(Saved data entries)
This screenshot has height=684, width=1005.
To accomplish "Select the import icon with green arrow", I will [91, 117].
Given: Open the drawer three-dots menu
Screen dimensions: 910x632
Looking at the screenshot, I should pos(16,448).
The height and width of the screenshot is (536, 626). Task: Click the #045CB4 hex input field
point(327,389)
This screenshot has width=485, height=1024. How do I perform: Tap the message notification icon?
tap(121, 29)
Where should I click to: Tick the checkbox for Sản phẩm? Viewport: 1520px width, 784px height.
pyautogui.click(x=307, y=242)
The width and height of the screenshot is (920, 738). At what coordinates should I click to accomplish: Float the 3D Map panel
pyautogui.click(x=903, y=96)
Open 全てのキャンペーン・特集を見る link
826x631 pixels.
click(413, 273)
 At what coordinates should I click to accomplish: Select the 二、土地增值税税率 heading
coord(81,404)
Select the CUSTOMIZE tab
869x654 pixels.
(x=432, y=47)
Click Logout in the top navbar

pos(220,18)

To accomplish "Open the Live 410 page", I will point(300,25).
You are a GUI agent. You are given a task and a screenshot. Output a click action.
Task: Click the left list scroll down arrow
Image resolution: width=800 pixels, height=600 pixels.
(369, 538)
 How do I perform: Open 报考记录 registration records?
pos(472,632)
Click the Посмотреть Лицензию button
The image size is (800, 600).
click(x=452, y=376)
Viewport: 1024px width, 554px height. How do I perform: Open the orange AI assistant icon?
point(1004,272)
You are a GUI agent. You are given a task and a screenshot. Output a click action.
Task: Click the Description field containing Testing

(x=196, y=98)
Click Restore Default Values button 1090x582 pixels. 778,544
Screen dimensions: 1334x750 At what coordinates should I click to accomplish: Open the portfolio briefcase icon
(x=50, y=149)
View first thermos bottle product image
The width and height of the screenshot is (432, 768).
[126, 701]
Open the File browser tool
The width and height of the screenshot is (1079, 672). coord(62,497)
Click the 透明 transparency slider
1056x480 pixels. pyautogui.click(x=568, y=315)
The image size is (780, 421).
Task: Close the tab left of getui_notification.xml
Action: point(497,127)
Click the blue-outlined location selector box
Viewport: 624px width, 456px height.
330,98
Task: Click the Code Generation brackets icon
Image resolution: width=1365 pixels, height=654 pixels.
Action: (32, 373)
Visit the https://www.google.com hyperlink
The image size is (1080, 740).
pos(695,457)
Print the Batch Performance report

• [Task item]
Please reproduce, exactly as they appear above, the lines from the line containing "The width and height of the screenshot is (920, 738)." up to and including the line containing "Select the CUSTOMIZE tab".

• [Answer box]
The width and height of the screenshot is (920, 738). At what coordinates should I click to accomplish: Float the 3D Map panel
pyautogui.click(x=903, y=96)
Open 全てのキャンペーン・特集を見る link
826x631 pixels.
click(413, 273)
 At what coordinates should I click to accomplish: Select the 二、土地增值税税率 heading
coord(81,404)
Select the CUSTOMIZE tab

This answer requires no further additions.